Burjuva Memetler’e cennet,
işçi Memetler’e tabut!

Geçtiğimiz hafta peşpeşe gelen iki haber, ordunun farklı zamanlarda ölen askerler için yaptığı açıklamaların yalan olduğunu ortaya çıkardı. 

17 Ağustos’ta Elazığ’da el bombasının patlamasıyla ölen dört askerin ölüm nedeni ilk olarak Elazığ Valisi tarafından “kaza” diye açıklanmıştı ve vali kendisine olayın Elazığ Kolordu Komutanlığı’ndan “kaza” diye bildirildiğini söyledi. Oysa olay şöyle gelişmişti: Nöbette uyuyan Er İbrahim Öztürk’e, komutanı Teğmen Mehmet Tümer cezalandırmak için pimi çekilmiş el bombası verir ve tutmasını ister.
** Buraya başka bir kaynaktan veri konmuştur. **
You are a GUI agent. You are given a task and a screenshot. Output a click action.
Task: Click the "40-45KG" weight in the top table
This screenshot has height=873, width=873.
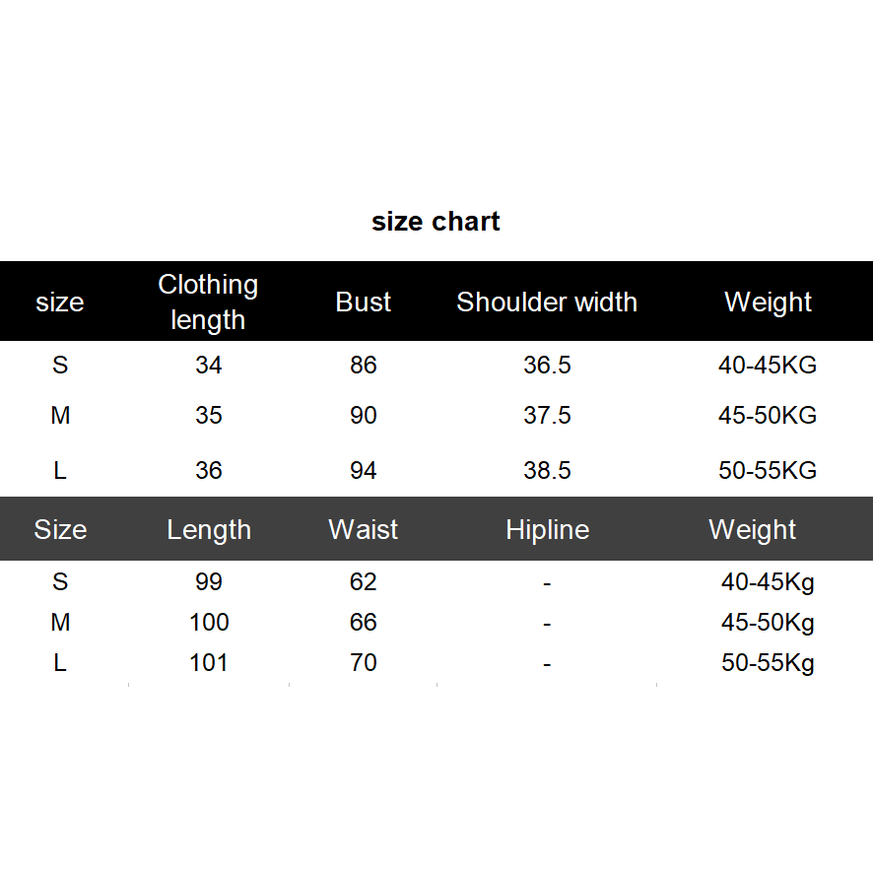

Elinde pimi çekilmiş el bombası bulunan Er Öztürk, Teğmen Tümer’in bulunduğu mevziiye giderek “25 yaşına geldim. 75 gün askerliğim kaldı. Beni öldüreceksiniz” der. 45 dakika sonra el bombası patlar ve dört asker ölür.

Bu kez tarih 27 Mayıs 2009’dur. Hakkâri’nin Çukurca ilçesi kırsalında askeri aracın geçişi sırasında patlayan mayınla altı asker hayatını kaybeder. Genelkurmay olayı kamuoyuna PKK saldırısı olarak açıklar. Ancak gerçek daha başkadır. Altı askeri öldüren mayınları ordunun kendisi döşemiştir. Olayla ilgili olarak Çukurca Tugay Komutanı Tuğgeneral Z.E., komutanı Hakkâri Tümen Komutanı Tümgeneral G.K.’ya mayınları kendisinin döşemiş olduğunu söyler ve yardım ister. G.K.’nın cevabı ibretliktir: “Hiç önemli değil. Kahrolacak bir şey yok. Biz elimizden geleni yapıyoruz. Bu mücadelenin içerisinde birileri ufak tefek hata yapacaktır. Bunun bedeli belki ağır olacaktır.” Bu ufak tefek hata işçi ve emekçilere haber bültenlerinde, PKK saldırısı sonucu hayatını kaybeden altı asker olarak anlatılır, şovenizm iyice körüklenir.  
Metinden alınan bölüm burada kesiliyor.